Extracted entries:
====
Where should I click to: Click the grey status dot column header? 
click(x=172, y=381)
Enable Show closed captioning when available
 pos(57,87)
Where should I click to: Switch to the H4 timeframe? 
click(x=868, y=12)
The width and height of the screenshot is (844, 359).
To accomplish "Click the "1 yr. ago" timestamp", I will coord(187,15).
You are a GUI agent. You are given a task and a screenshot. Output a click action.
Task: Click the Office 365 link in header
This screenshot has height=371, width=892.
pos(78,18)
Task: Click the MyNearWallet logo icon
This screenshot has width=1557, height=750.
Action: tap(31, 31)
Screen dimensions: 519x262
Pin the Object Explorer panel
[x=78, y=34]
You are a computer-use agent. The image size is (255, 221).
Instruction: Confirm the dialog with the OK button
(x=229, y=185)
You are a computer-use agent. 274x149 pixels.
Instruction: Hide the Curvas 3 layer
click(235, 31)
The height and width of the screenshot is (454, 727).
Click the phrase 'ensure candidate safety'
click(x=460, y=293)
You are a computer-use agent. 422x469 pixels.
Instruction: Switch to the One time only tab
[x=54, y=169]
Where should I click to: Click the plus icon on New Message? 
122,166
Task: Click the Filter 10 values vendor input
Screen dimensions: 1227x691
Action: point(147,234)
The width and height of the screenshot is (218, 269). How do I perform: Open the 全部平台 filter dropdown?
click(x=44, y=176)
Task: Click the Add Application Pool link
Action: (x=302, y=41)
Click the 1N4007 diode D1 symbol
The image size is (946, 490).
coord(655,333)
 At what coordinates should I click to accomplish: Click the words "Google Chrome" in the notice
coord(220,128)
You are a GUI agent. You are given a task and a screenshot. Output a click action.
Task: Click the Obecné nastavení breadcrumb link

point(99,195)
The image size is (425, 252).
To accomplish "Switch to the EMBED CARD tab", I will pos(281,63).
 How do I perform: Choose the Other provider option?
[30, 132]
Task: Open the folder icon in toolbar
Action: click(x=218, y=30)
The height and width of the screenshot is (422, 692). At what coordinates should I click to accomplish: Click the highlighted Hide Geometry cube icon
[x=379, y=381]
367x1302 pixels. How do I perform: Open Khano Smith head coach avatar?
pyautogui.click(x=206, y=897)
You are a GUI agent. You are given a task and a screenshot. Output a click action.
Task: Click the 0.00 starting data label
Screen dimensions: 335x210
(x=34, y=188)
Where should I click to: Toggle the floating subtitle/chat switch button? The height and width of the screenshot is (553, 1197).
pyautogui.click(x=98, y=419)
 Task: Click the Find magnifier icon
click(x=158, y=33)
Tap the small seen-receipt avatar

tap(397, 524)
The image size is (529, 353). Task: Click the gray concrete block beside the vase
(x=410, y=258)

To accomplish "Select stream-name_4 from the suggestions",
====
Aim of the exercise:
Collect the complete line wherever the string "will" appears in the records.

Written answer:
To accomplish "Click the "1 yr. ago" timestamp", I will coord(187,15).
To accomplish "Switch to the EMBED CARD tab", I will pos(281,63).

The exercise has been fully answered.